**Consegna:** Nel testo sui Comuni italiani, da quale città Mario Draghi indica i sindaci come primo soggetto istituzionale chiamato al rilancio economico?

**Estratto del testo:**
++++++++++

Ci sarà una ragione se, fin dall’Ottocento, l’Italia veniva raccontata come “il Paese delle cento città”. Se, in tempi più recenti, per lanciare la proposta dell’elezione diretta del presidente del Consiglio Mariotto Segni la battezzava “il sindaco d’Italia”. Se oggi quasi 8.000 Comuni rappresentano l’istituzione più vicina ai cittadini e più ancorata alla storia unitaria e millenaria di un Paese ricco di paesi unici al mondo.
Tra radici e futuro Mario Draghi non ha, perciò, avuto dubbi nell’indicare, da Parma, il primo soggetto istituzionale chiamato al rilancio economico: “Sindaci, sarete al centro della stagione che abbiamo davanti, una straordinaria occasione di riforme e investimenti grazie al Piano Nazionale di Ripresa e Resilienza. Il successo del piano è nelle vostre mani come nelle nostre”.
Sono parole nuove, ma anche impegnative. Nuove perché, nell’infinito tira e molla sulla Grande Riforma, il Comune è stato sempre l’ente più prediletto dagli italiani, eppure il più trascurato dalla politica.

++++++++++

**Righe di dati:**
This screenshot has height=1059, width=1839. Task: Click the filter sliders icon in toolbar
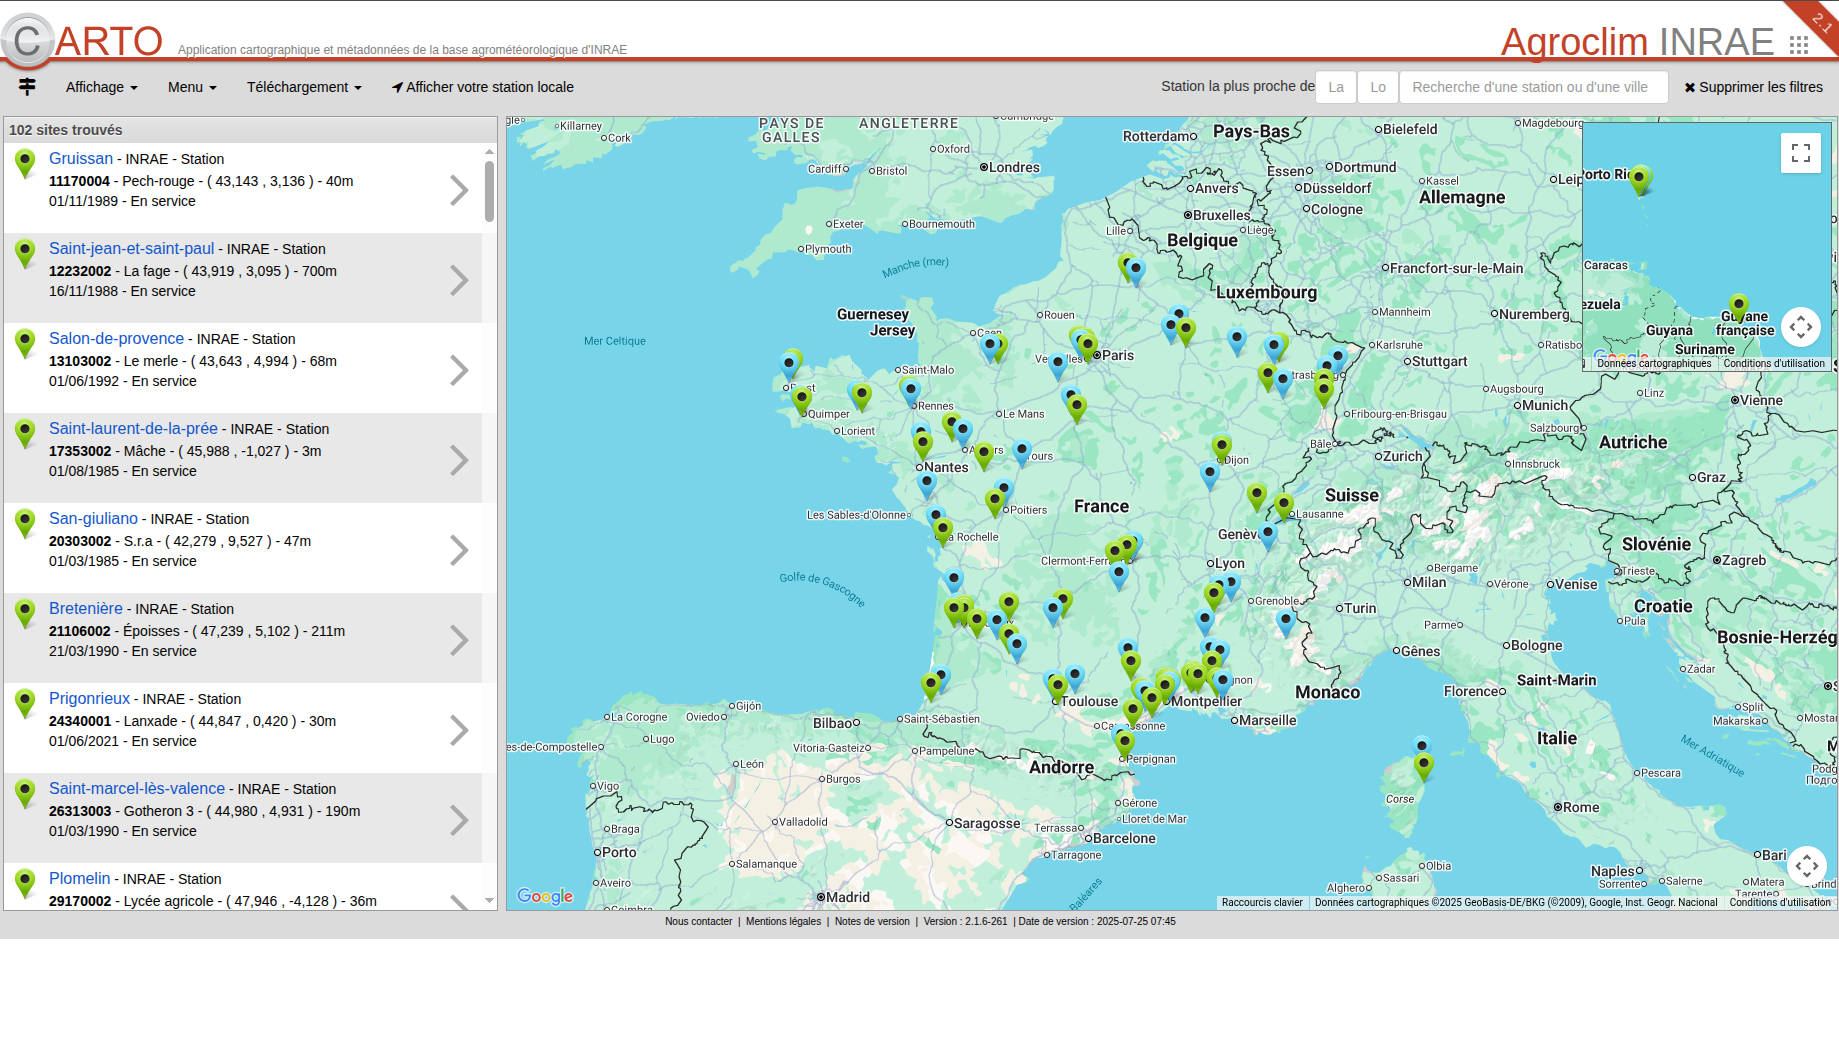click(x=27, y=87)
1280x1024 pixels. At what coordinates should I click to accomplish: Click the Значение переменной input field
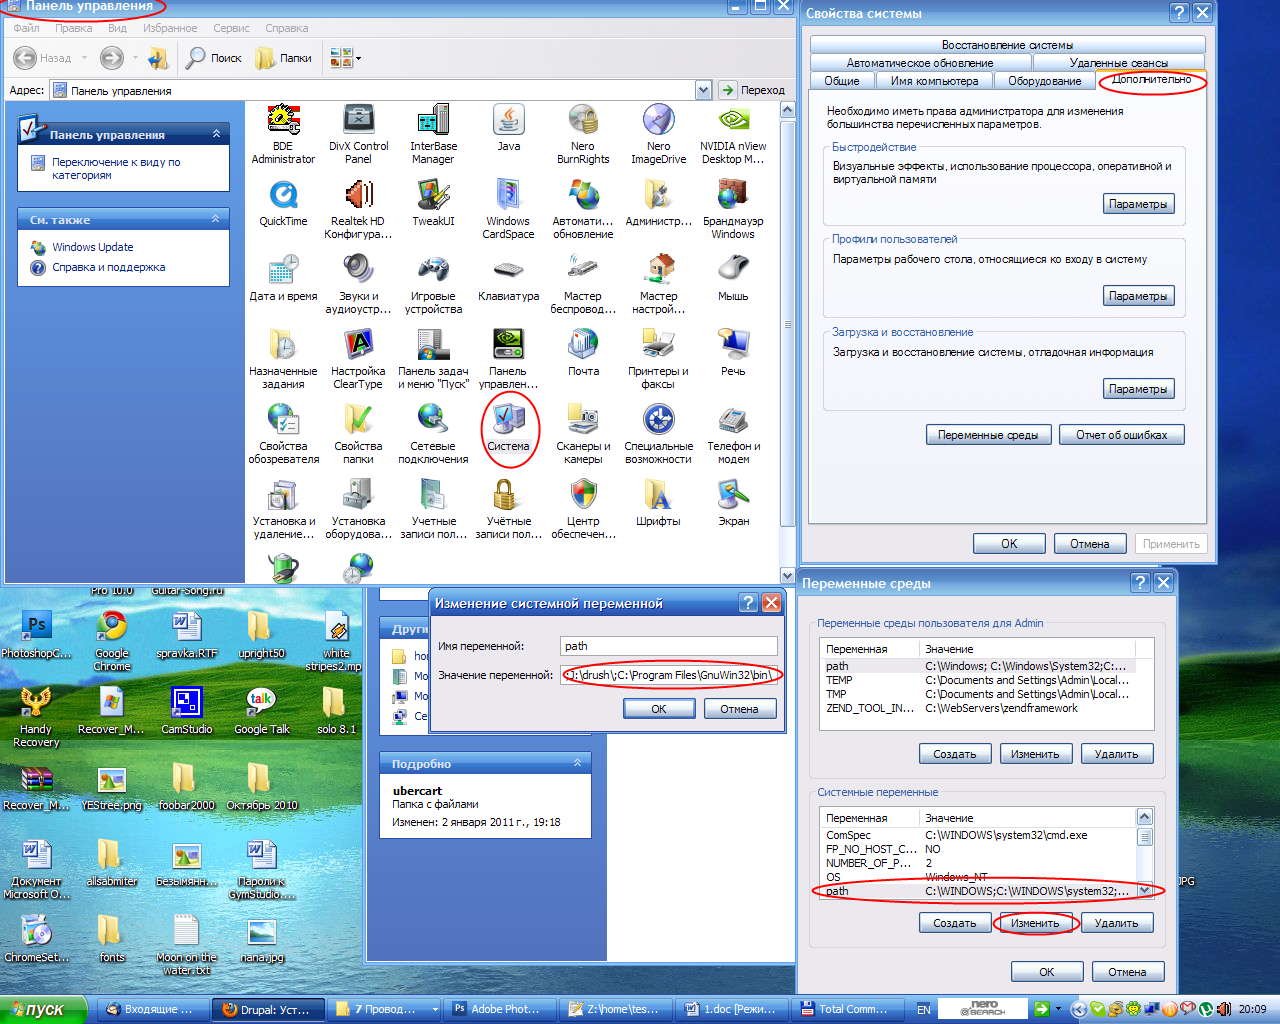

++++++++++

**Risposta:** Mario Draghi lo fa da Parma.